__THE REQUEST__
Copy the lines starting at the one containing "Task: Open Steam from the taskbar" and ending at the one containing "Action: coord(371,805)", both included, character for character. Leave the pictures out of your answer.

__AVAILABLE RECORDS__

####################

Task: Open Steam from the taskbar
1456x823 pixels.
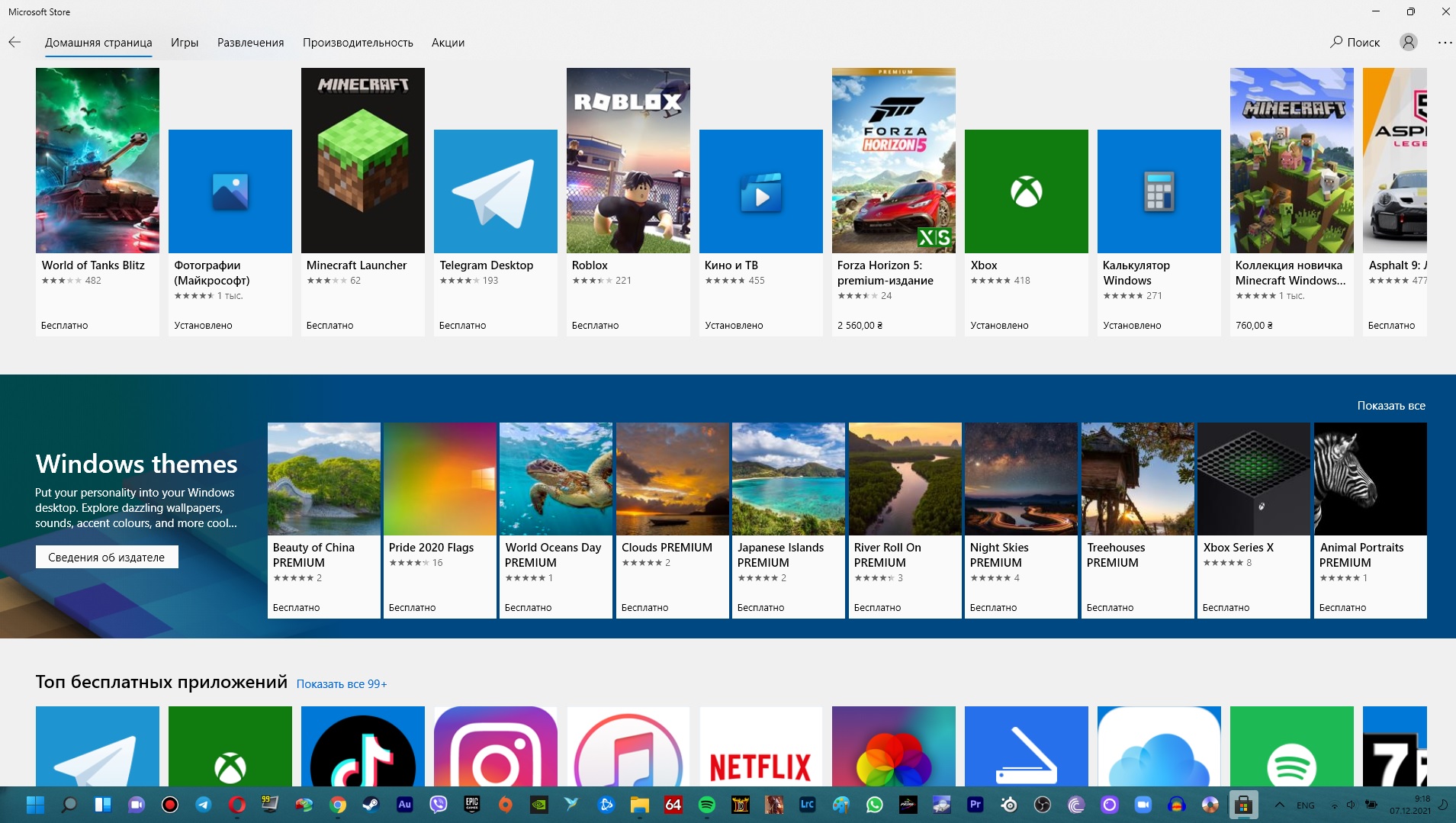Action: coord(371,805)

####################

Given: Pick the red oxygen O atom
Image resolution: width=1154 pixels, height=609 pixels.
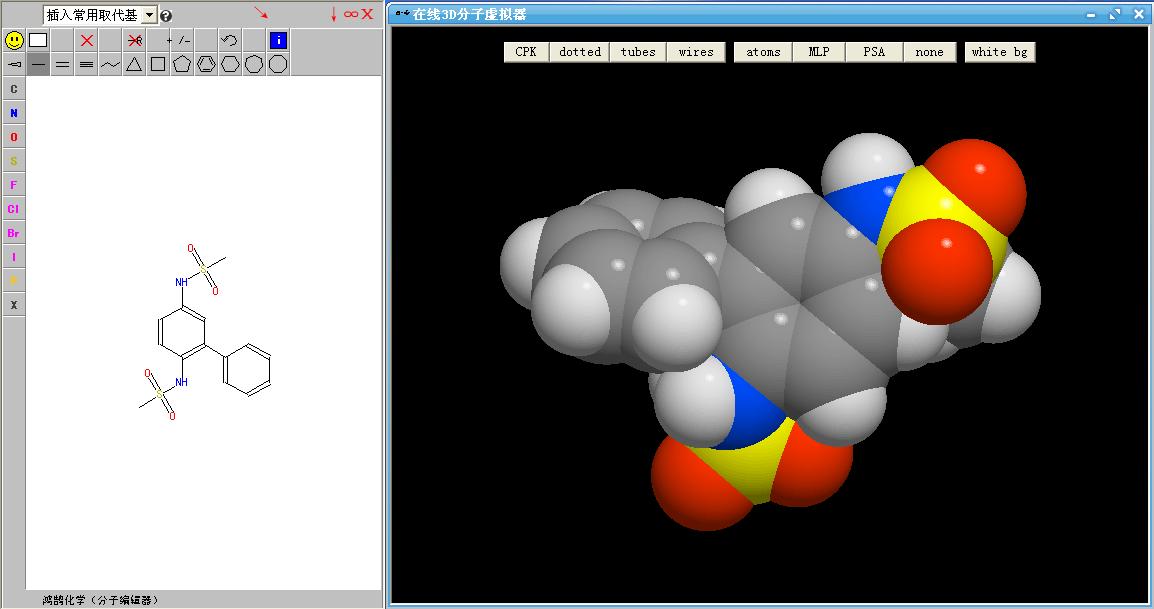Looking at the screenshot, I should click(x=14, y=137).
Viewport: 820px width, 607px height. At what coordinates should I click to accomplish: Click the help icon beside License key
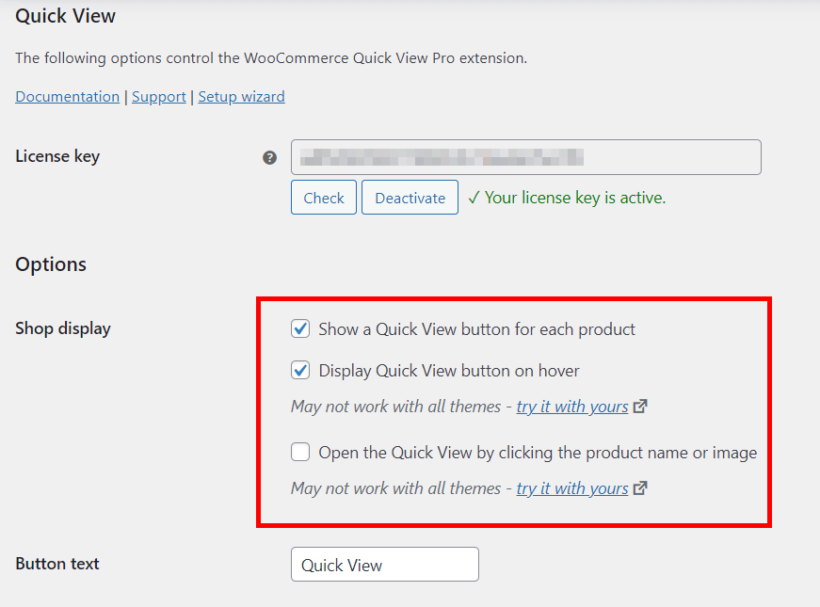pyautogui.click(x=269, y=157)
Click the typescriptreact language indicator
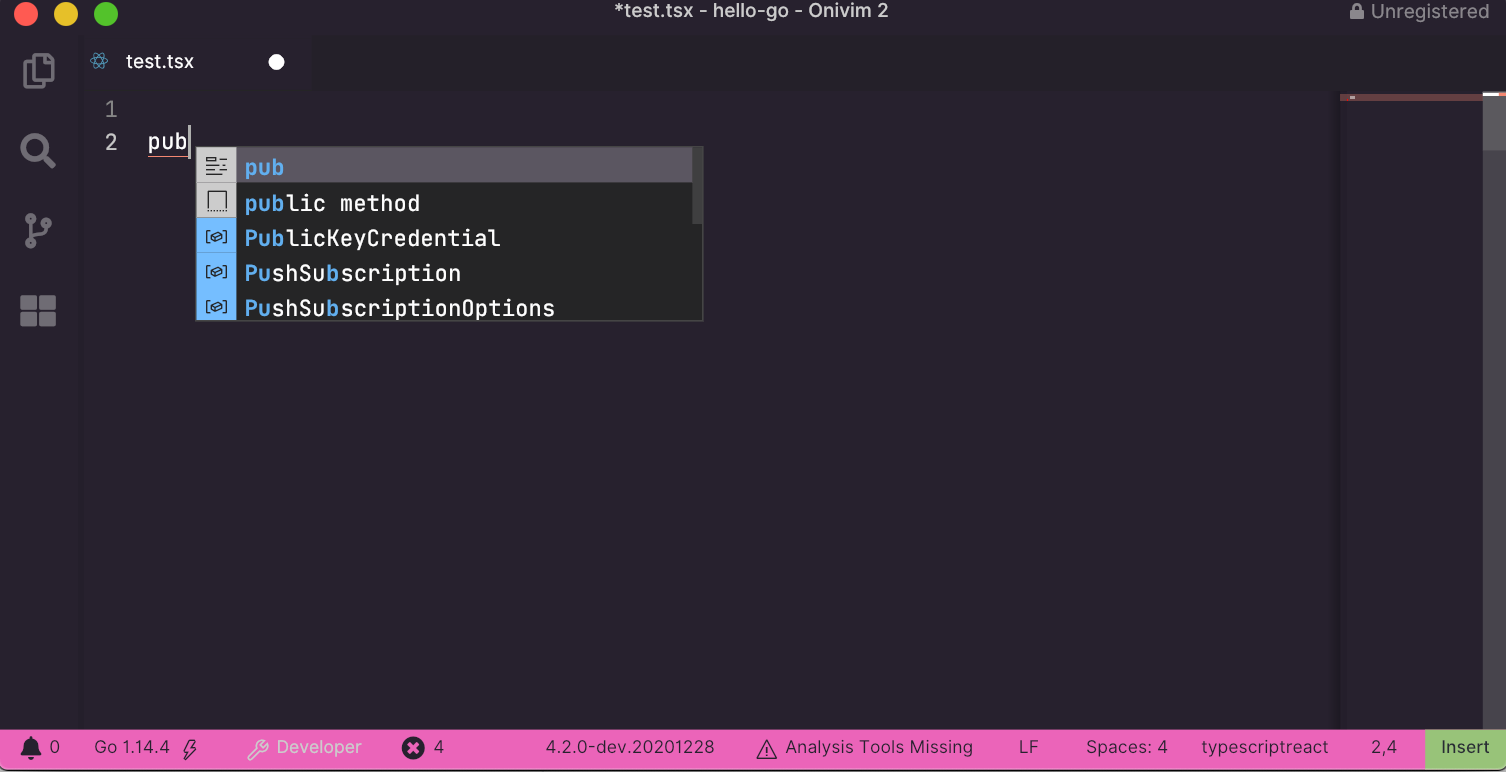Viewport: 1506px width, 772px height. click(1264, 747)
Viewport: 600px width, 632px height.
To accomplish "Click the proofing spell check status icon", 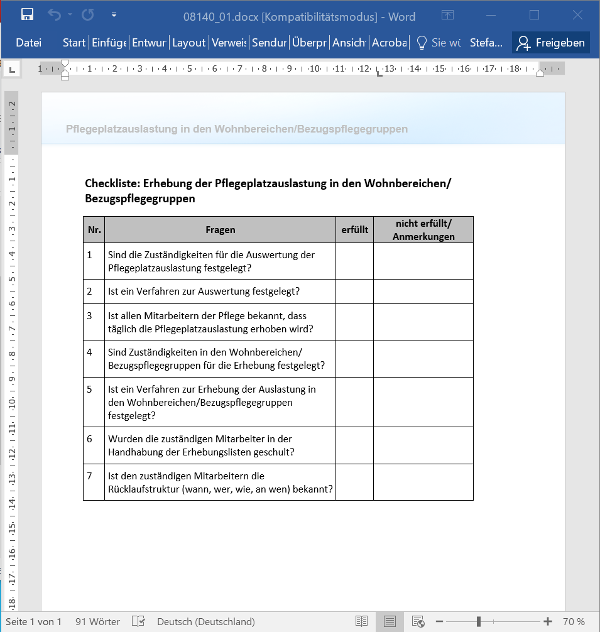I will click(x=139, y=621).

####################

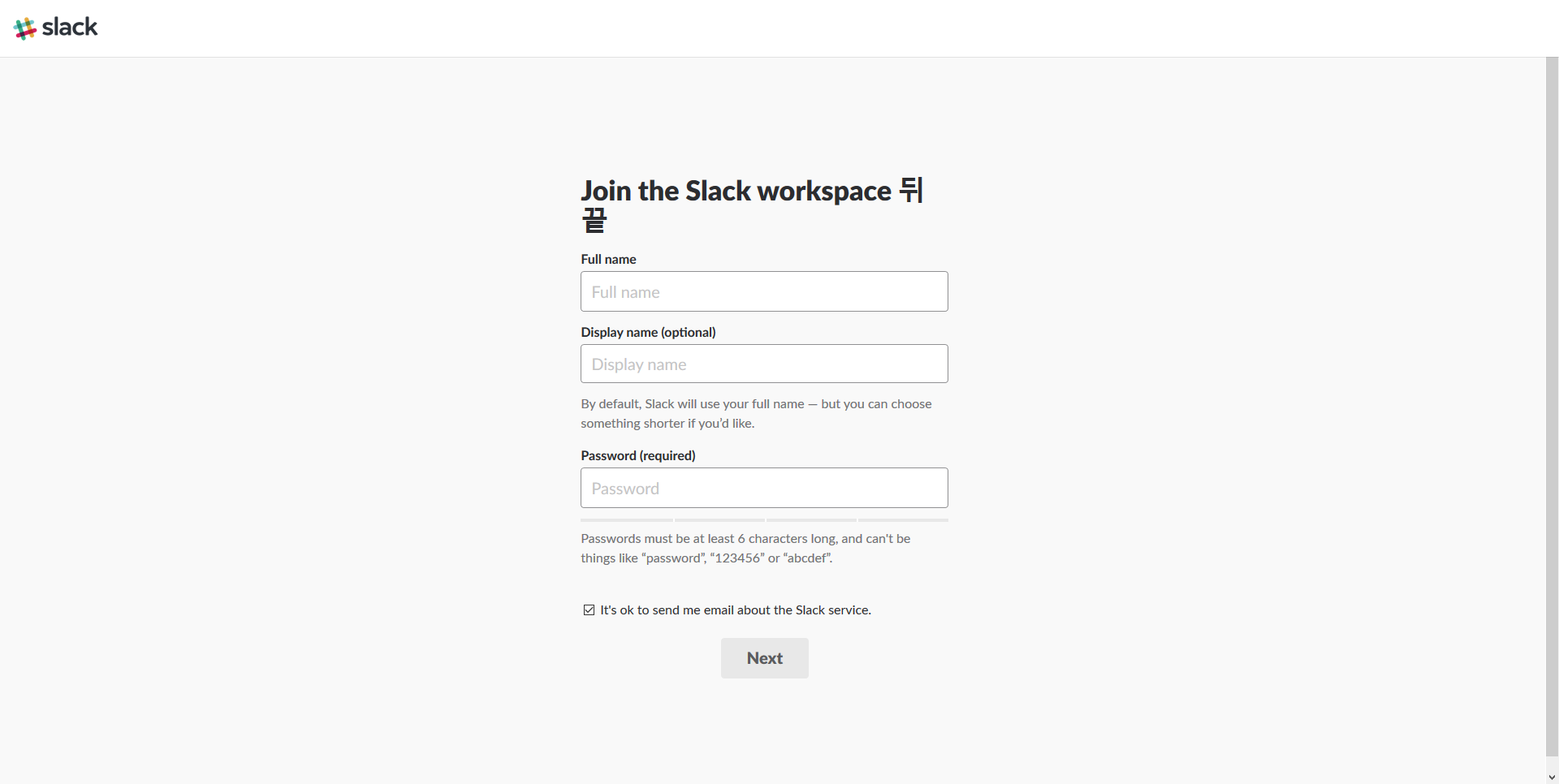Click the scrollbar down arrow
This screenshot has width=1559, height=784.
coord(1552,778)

####################

__RESULT OF THIS EXERCISE__
Task: Open Steam from the taskbar
1456x823 pixels.
Action: coord(371,805)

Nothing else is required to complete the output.